Banke: Authenticity. The only way to stand out is to tell your own story. Every print we design comes from something real — nature, animals, culture, memories.

Our recent collection, Savannah, explores Northern Nigeria’s landscape — its vegetation, wildlife, and history. Most people don’t know that giraffes once lived in Nigeria. So, our prints have become a kind of visual archive — fashion as preservation.

We’ve also tied action to storytelling. With Savannah, we committed to planting 10,000 trees across Nigeria. So, the collection doesn’t just look beautiful — it gives back.

That’s how we stay unique. We don’t design for trends. We design from identity.

INDUSTRY CHALLENGES

RSA: What are some of the biggest challenges designers in Nigeria — or across Africa — face today?
Banke: Logistics is a constant challenge. Things can shift overnight — for example, DHL suddenly stopped shipping to Canada recently, and we had pending orders. It’s hard to explain that to international clients.

Currency fluctuation is another. There was a time when the naira changed value so quickly that pricing became impossible — what cost ₦1,300 in the morning might cost ₦1,800 by week’s end. That affects production, exports, and long-term planning.

And here, designers do everything. In Europe, you sketch and send your designs to a factory. In Nigeria, you sketch, source fabric, manage production, handle logistics, retail, and customer service — all while creating new collections.

It’s exhausting, but it also gives us control and agility. We can pivot fast, produce small runs, and stay creative.

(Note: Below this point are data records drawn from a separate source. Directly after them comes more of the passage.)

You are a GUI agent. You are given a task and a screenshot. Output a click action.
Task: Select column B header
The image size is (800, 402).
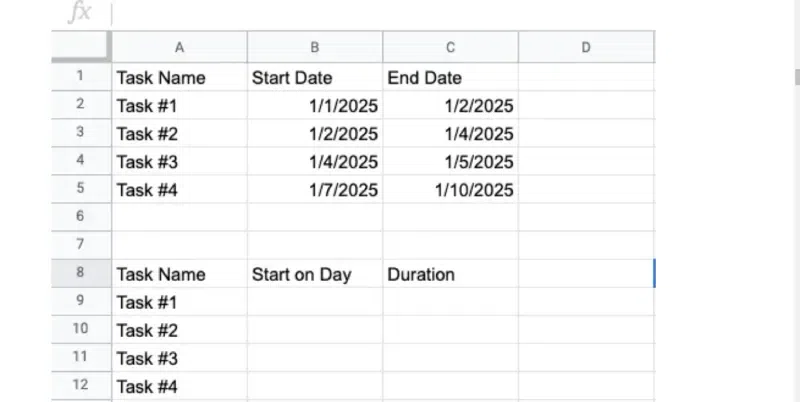click(x=315, y=46)
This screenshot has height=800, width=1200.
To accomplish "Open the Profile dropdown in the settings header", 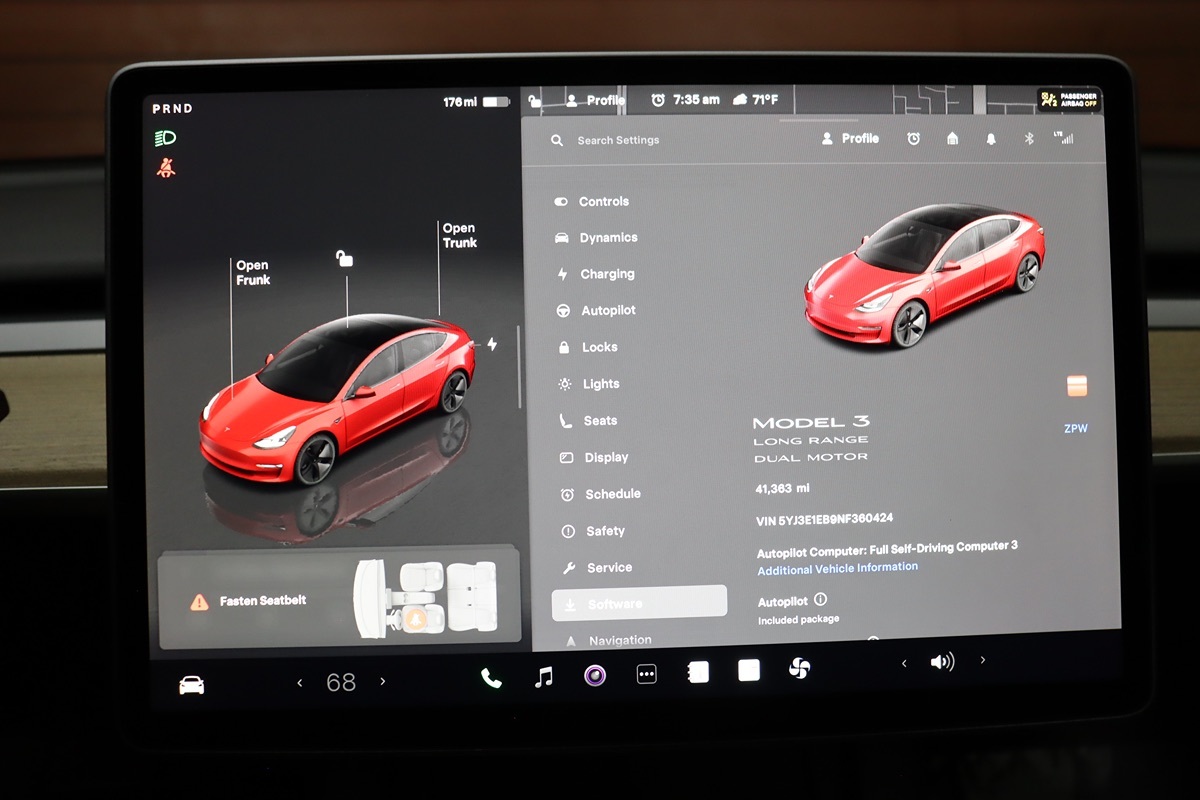I will (x=850, y=139).
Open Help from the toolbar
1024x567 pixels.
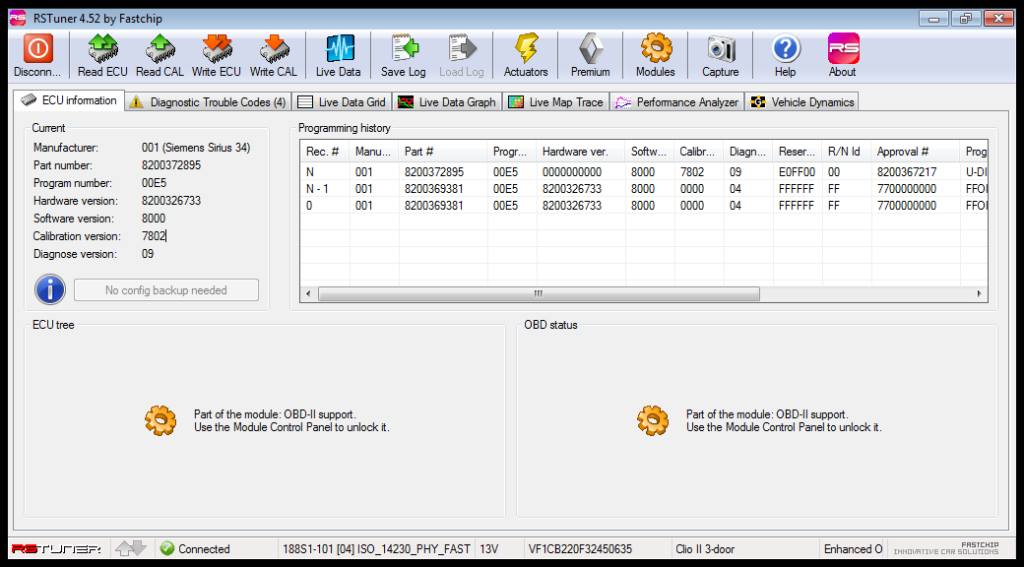click(785, 49)
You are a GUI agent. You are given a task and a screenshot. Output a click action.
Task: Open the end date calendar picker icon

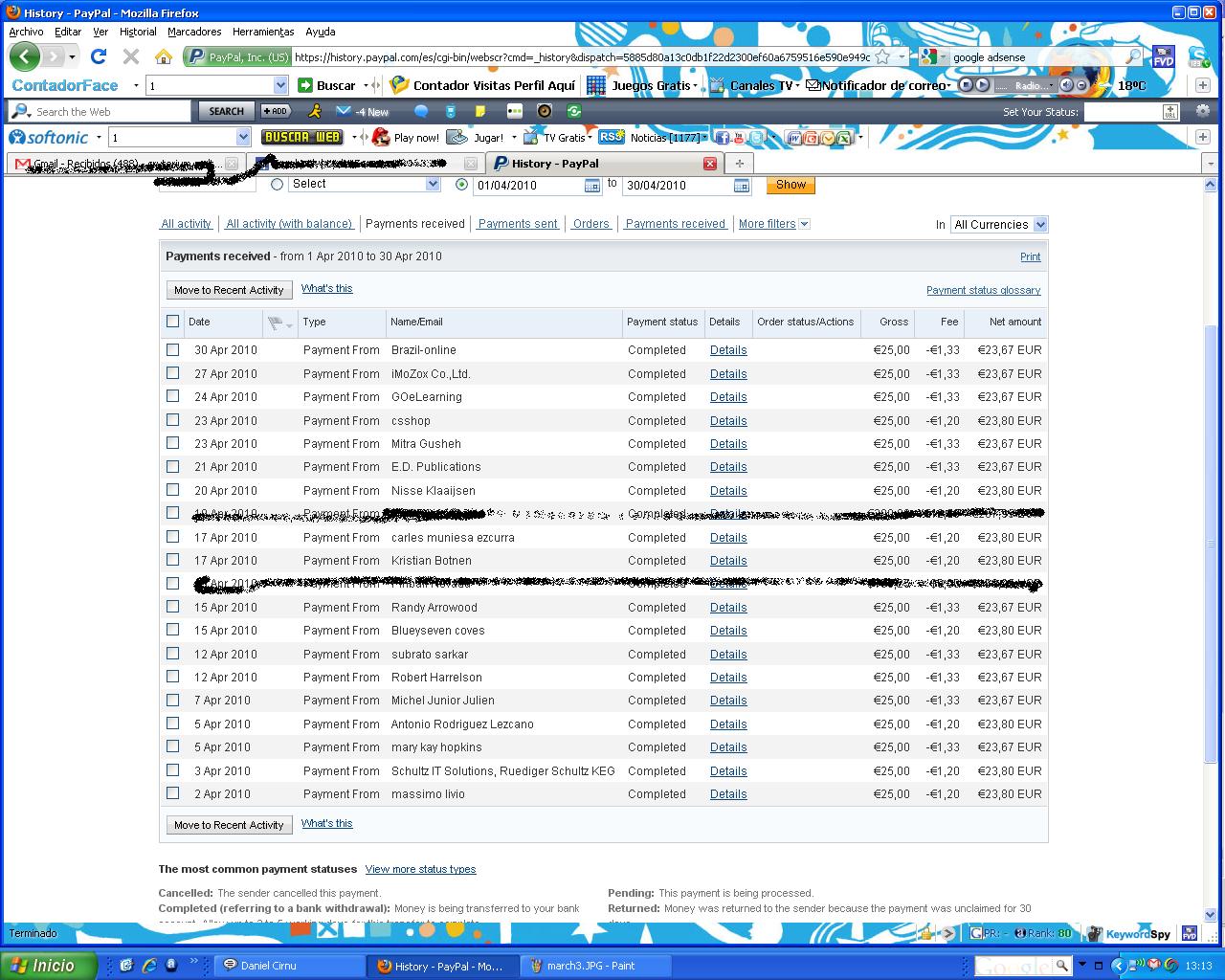(x=742, y=186)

It’s tough — but it breeds innovation.

ADVICE FOR EMERGING DESIGNERS

RSA: What advice would you give to young designers who dream of building a brand like yours?
Banke: First, understand that nothing great happens overnight. What you see online is often the result of years of unseen work.

Second, start. Even if it’s not perfect. Growth only happens once your work exists in the world.

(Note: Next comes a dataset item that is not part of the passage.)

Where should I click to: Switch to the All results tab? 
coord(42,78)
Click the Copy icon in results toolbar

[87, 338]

Third, be authentic. Don’t follow trends — create them.

And finally, consistency is everything. Talent opens doors, but consistency keeps them open.

THE BANKE KUKU WOMAN

RSA: How would you describe the woman you design for?
Banke: She’s confident, intentional, and curious about the world. She values quality and individuality. She doesn’t use clothes to hide — she wears them to express.

Our silhouettes are fluid, elegant, and empowering. They don’t transform her into someone else — they celebrate who she already is.

RSA: Thank you so much, Banke.
Banke: Thank you — this was a beautiful conversation. I truly appreciate it.

In a global industry obsessed with speed, Banke Kuku reminds us of stillness, of the power that comes from grounding design in story, craftsmanship, and soul. Her work is a love letter to heritage, to womanhood, and to the beauty of evolution.

From Lagos to London, from interiors to runways, Banke continues to prove that fashion is not just about what we wear, it’s about what we remember, what we honor, and what we hope to become.